As people around the world gathered to celebrate the end of 2019, 4000 people fled to the beach at Mallacoota, seeking refuge as fires engulfed the coastal town.
On New Year’s Day the pictures of the apocalyptic scenes and red skies quickly became an international symbol of the bushfires that ravaged Australia this summer.
By January 8 the evacuation was complete, and as many as 300 homes had been lost.
In the aftermath, with the destruction no longer on the front pages, the focus of the 1000 people who stayed behind switched to recovery.
Volunteers, residents and emergency service workers committed to remain in Mallacoota, for as long as it takes.
Minderoo Foundation visited the town to support those left on the ground.

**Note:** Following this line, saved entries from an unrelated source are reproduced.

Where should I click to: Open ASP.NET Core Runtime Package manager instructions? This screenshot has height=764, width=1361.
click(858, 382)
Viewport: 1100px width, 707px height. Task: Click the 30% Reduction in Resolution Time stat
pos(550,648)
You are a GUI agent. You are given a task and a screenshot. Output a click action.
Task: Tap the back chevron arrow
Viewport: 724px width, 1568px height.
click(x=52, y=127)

We spoke with Jacquie Wilson, a member of the SES and one of the unassuming heroes working day and night to help rebuild the town.

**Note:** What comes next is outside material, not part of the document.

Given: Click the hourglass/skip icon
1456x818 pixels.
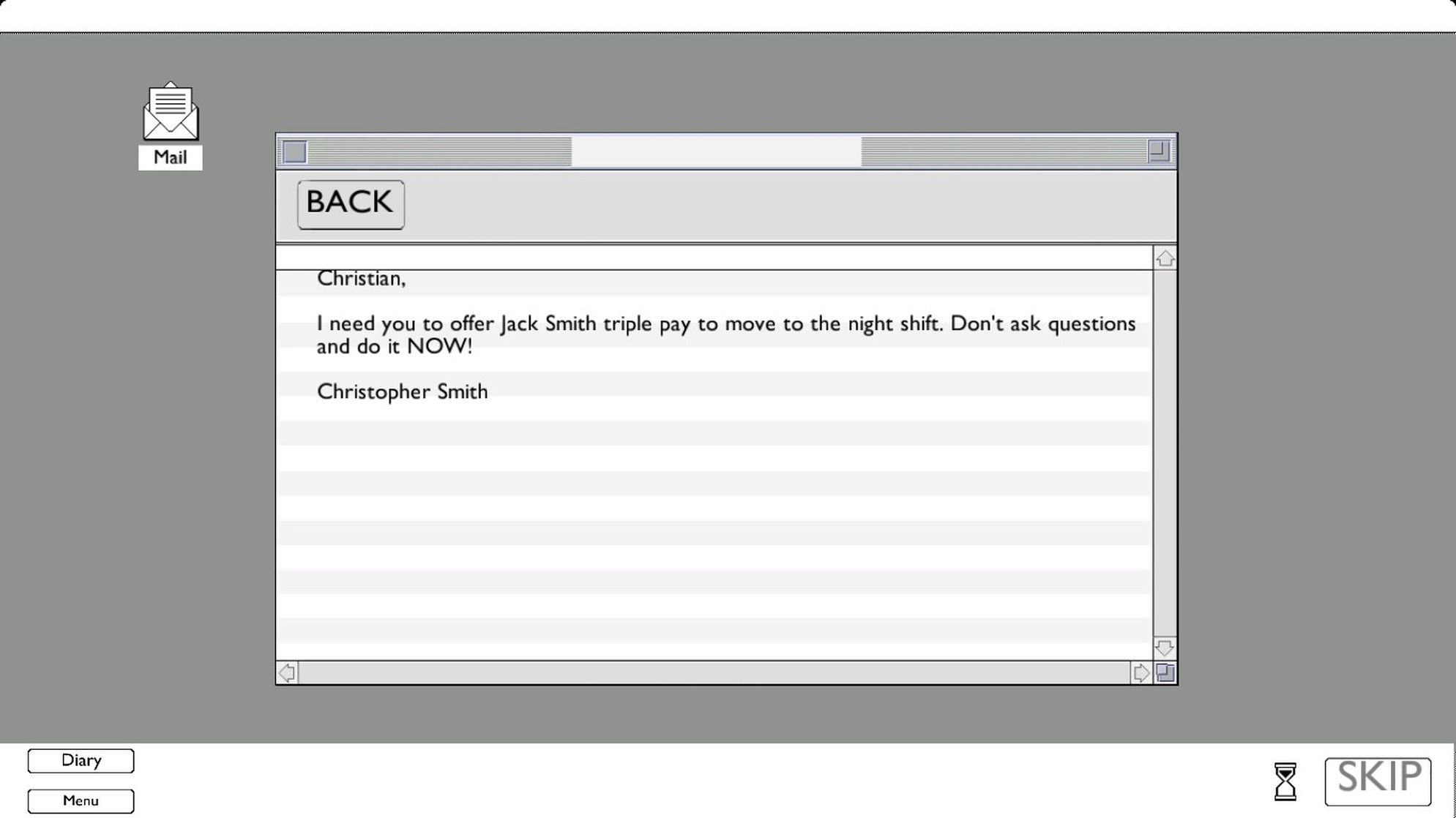Looking at the screenshot, I should (1285, 780).
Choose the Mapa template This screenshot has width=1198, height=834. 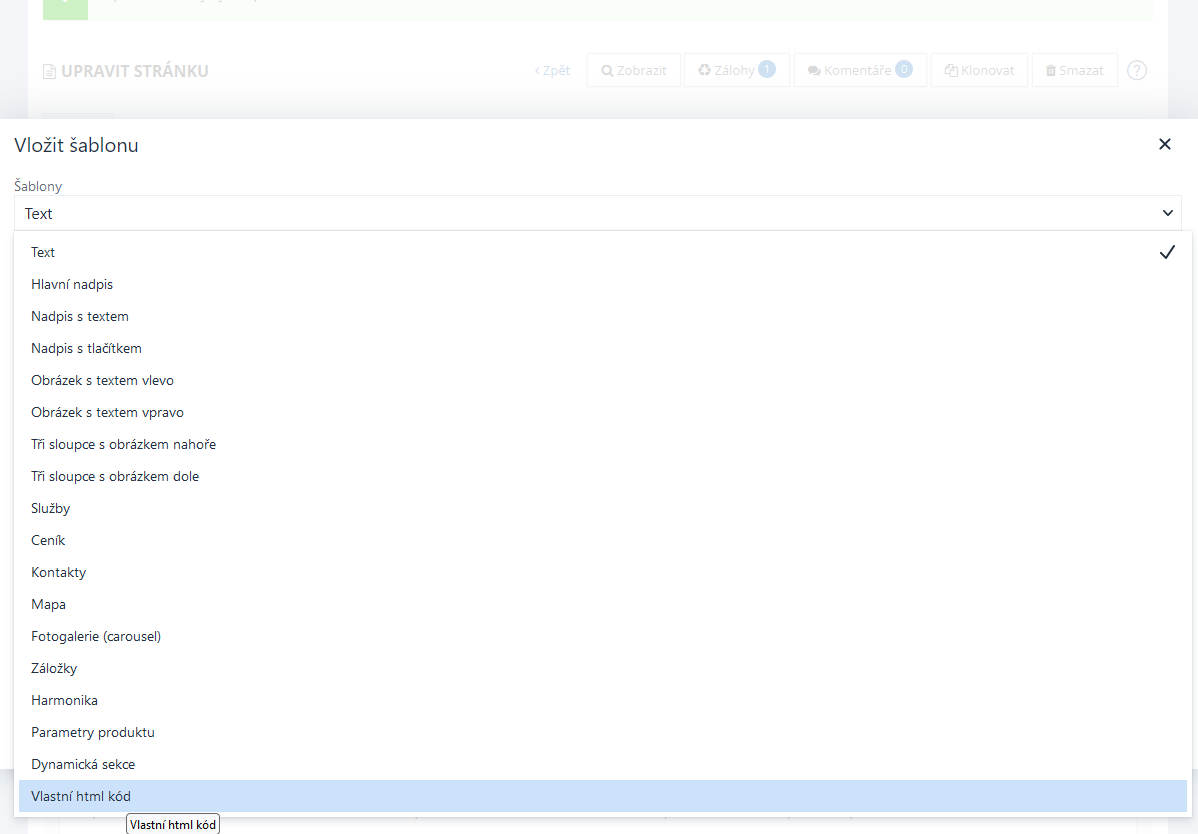click(48, 604)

Just before the fires, she had signed up to volunteer at the local op-shop.
She described her heartbreak at watching her fellow community members coming into the op-shop to replace everything they have lost.
Some of the residents who were evacuated began returning to Mallacoota on Monday January 20 as the enormity of the events that captured the world’s attention sunk in.

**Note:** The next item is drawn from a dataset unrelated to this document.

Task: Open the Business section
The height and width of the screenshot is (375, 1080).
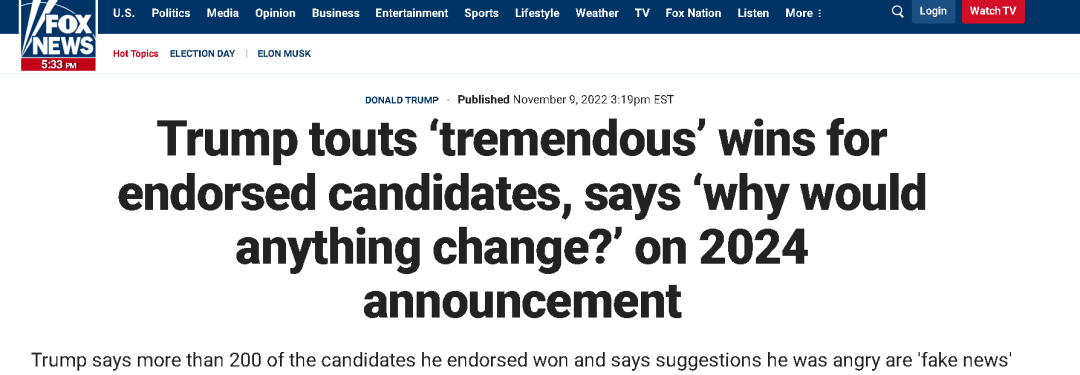Action: tap(335, 13)
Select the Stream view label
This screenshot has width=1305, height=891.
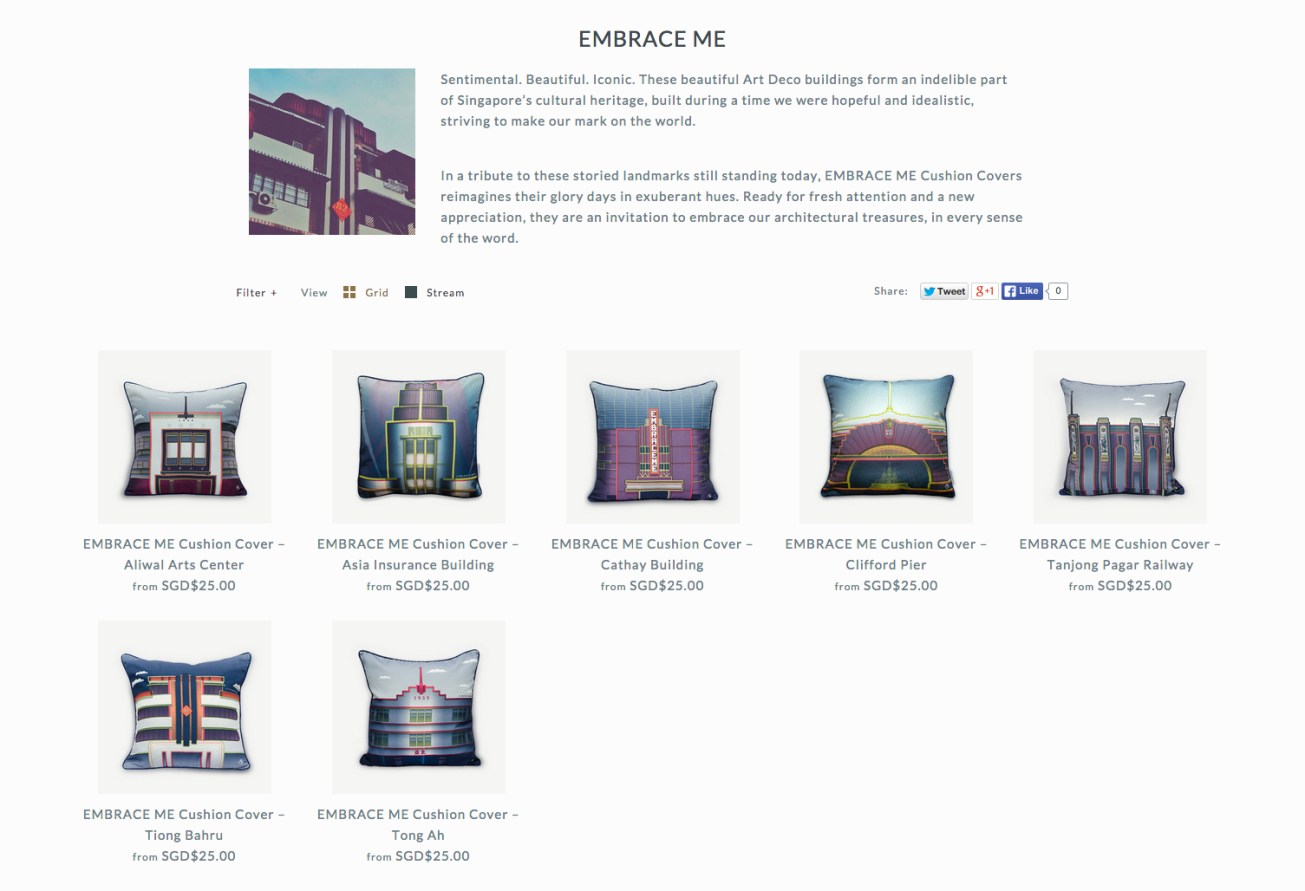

We applaud people like Jacquie, with their optimism and positive attitude. They are qualities that will serve communities like Mallacoota on their road to recovery.
Minderoo is mobilising and funding volunteers who can provide support on the ground.
Bushfire affected communities need helping hands from all over the country to move along the road to recovery.
Together with local and government agencies, Minderoo Foundation seeks to help regional towns and communities.